I have talked with people who are strong, loving, capable, and much harder-working than I have ever managed, who could be bringing great things to this world if they weren't restricted by poverty. They have learned things about grief, healing, overcoming, and working through adversity and failure, that could benefit people who haven't had to practice those skills because of where they started or help along the way, or simple good fortune to never face an unexpected trauma.

People want to care for their elderly and children, which we want them to do. They want to volunteer in community and engage in recreation, which we want them to do. They want to be good neighbours, which we want them to do. Poverty takes life down to the bare minimums - what is the maximum I can extract from this minimum of energy, money, food, time that I have? When people are constantly engaged in those calculations, they can't be engaged in the innovation business seems to crave, or the consumerism that business seems to want to encourage. They can't teach their kids about life skills, or learn how to take good care of their minds, bodies and spirits. They can barely even manage to get through their days of expending energy that they never get back. And that's if nothing goes wrong (stuff always goes wrong). That's what it's like for the humans I meet no matter where I meet them. 

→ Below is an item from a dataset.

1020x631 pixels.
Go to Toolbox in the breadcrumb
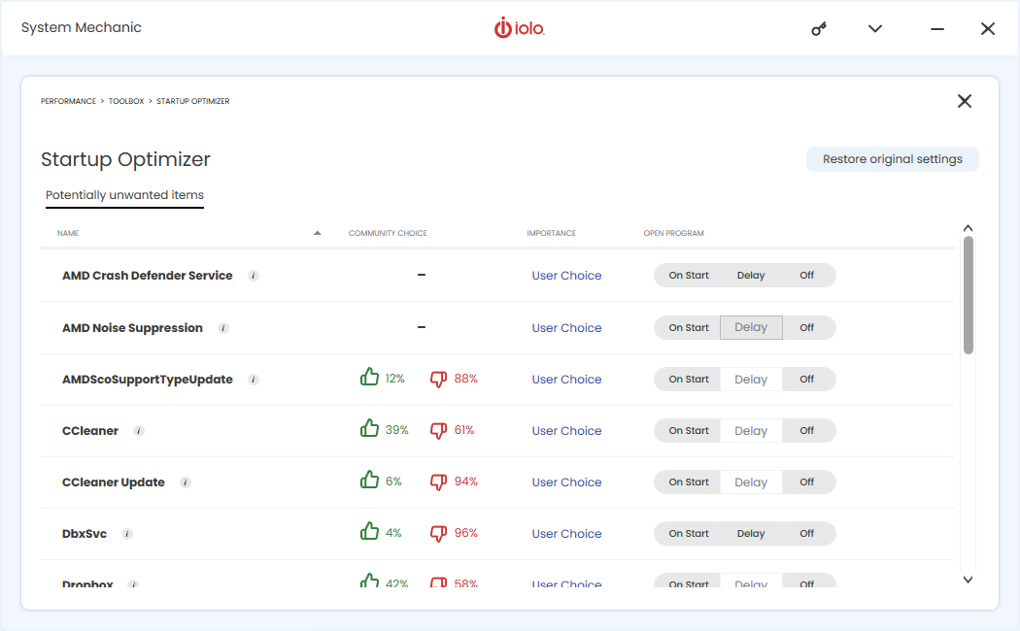(x=126, y=101)
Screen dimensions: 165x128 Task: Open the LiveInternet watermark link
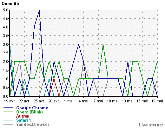pos(151,125)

This way of living is a drain on their life-forces, and thus a drain on our whole system. They are not operating at capacity. They are worn and broken, when they could be creative and whole. The places where they interact with the "working" parts of the system tend to be worn and broken down by their broken-down-ness. But they are not lost or incapable. We can upgrade our system, by breaking down the problem, understanding the ways the systems interact, and supporting people to find their own way through the mess that life has thrown at each of us to work with, trusting each other to bring our best when we, as a group, make sure no one is constantly suffering.

And we'd better. Because unemployment is coming, 47% of all jobs gone in 25 years is the latest, and that's Oxford, not me. No more middle class. So let's make sure the bottom looks more comfortable than it does now, because most of us will see each other there. I'd rather not see you in Hell. 

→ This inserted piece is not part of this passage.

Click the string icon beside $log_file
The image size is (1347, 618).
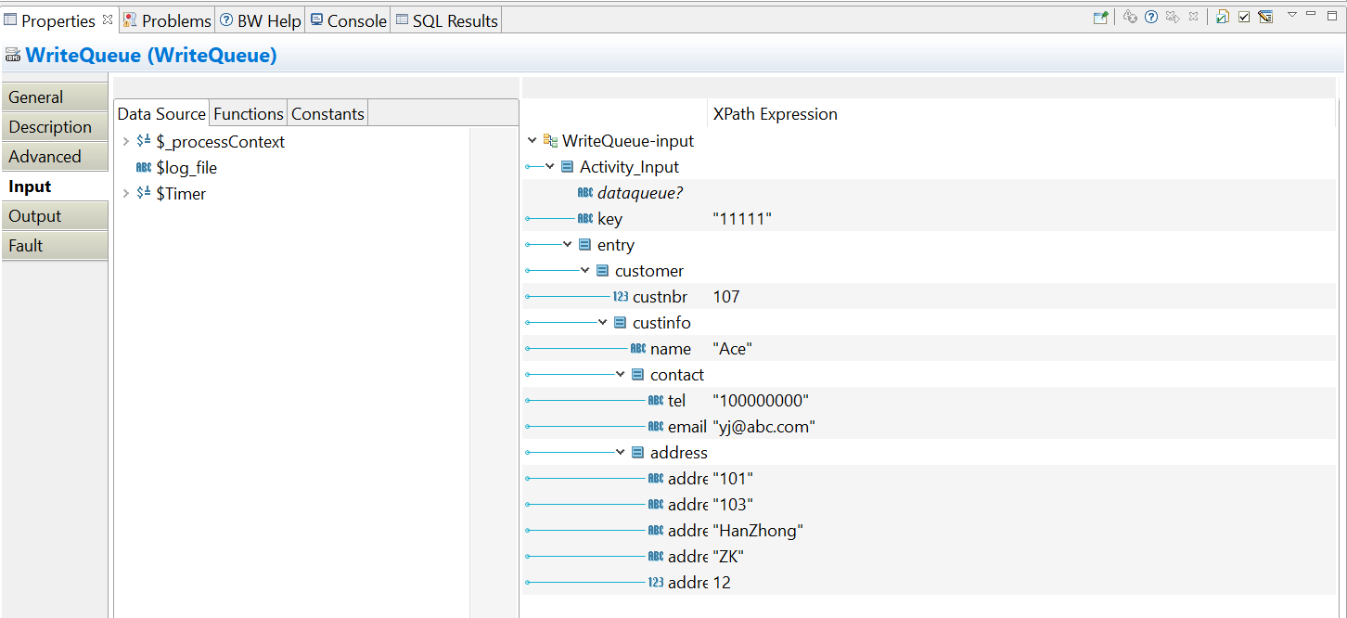click(x=144, y=168)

It doesn't matter if I like people, feel sorry for people, respect people, admire people, tolerate people, dislike people, avoid people, blame people, judge people, love people. What matters is whether every part of our system is operating at capacity on the journey towards peace on Earth. If the systems we built don't support maintenance, they were badly designed and are not good business to continue without upgrades. It makes sense to set a minimum standard of quality of life. It makes sense to upgrade the heart of our system so that it beats twice, to give back the oxygenated blood to the system instead of starving it.

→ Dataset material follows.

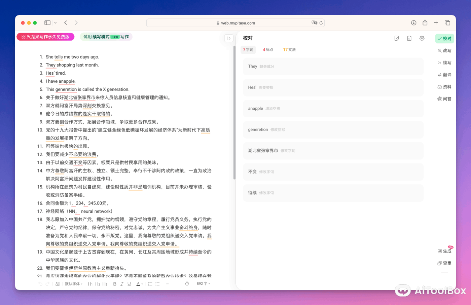
Task: Toggle italic formatting
Action: pyautogui.click(x=122, y=284)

Every system needs control levels, the minimums and maximums for optimal output. Without a maximum, the energy in our system just dissipates and pools outside the system. That's a bad machine and a bad business model, and it's bad for people, too. We don't have to choose it. There's nothing natural or inherent in it. It's what powerful men built for themselves to make the world their sandbox. We don't have to let them keep playing this way. They don't have to choose to, either. They are humans, just like the rest of us. They could choose to raise the bar, use all the power they accumulated for something worthwhile. They could force government to provide a combination of effective government regulation that limits the amount of wealth concentration, creating adequate income to build a higher minimum standard quality of life, supporting the pursuit of peace.

Knowing humans, maybe they will.

But in the meantime, we need to at least ask it.